In yoga philosophy, the path towards change requires Tapas, Svadyaya, and Ishvara Pranidana. Tapas is the sustained and devoted effort of practice over a long period of time. Svadyaya is the self-study required along the way to discern what the heart is longing to bring forth into the world, the inner obstacles like fear, shame, and despair that need to be navigated, the search for light in the darkness of the unknown. Ishvara Pranidana is the surrendering of the smaller egoic goals and outcomes to the divine so that we might be sustained in the kiln of transformation.
Meaningful transformation takes a long while even when we long to make changes. That first important step is the yearning for something different (Ishvara Pranidana). Often times what I face in the procrastination is an inner obstacle or resistance that I am not yet fully aware of and that needs to be contended with before any kind of change or new undertaking can commence (Svadyaya). To sustain this demanding effort of change, to overcome torpor, despair, hopeless, the inner most self needs to be part of the effort (Tapas). The egoic or outer most self on its own cannot sustain the effort for growth because the egoic self seeks outer recognition, accolades, adoration and not crucible transformation.
Growth is necessary for life. Without growth we become stagnant, inflexible, stuck in a prison of habits and cultural persuasion.

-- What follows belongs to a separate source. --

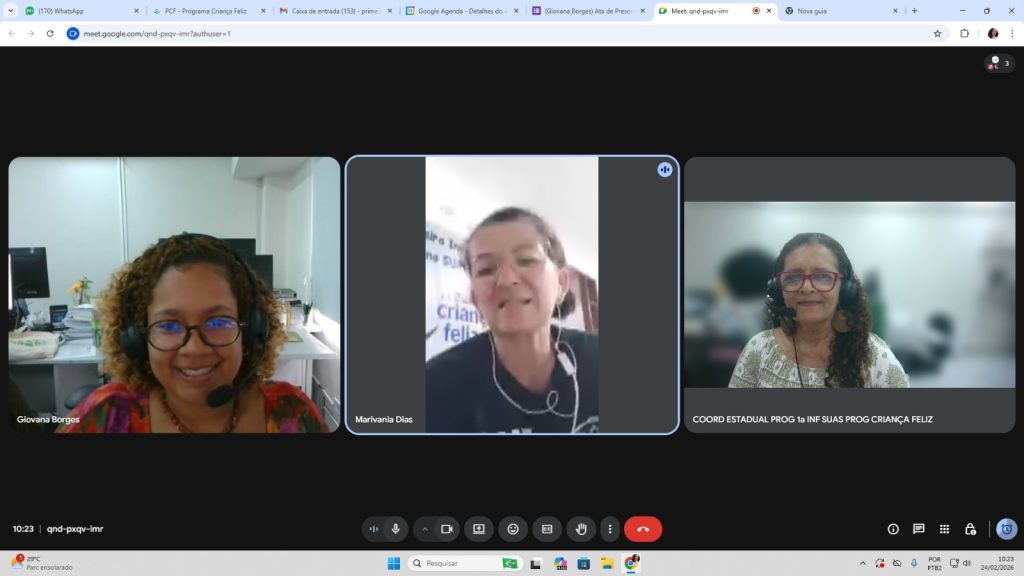The image size is (1024, 576).
Task: Switch to the WhatsApp browser tab
Action: pos(80,11)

Because we cannot know beforehand where this growth is leading us, what will become of us when we let go of the old patterns and habits, we necessarily are vulnerable, tender, uncertain in growth. We may be working to write a novel, climb a mountain, care for a family member, but deeper down in bringing our longings out into the world we are most importantly coming into a richer and more complex relationship with the inner self, the part closest to God. We are not unlike the seed which does not know what it is growing into as it cannot help but reach up towards the light and down into the dark soil. Only in its fruition will it know what and how it became a blade of grass, an oak, an orchid.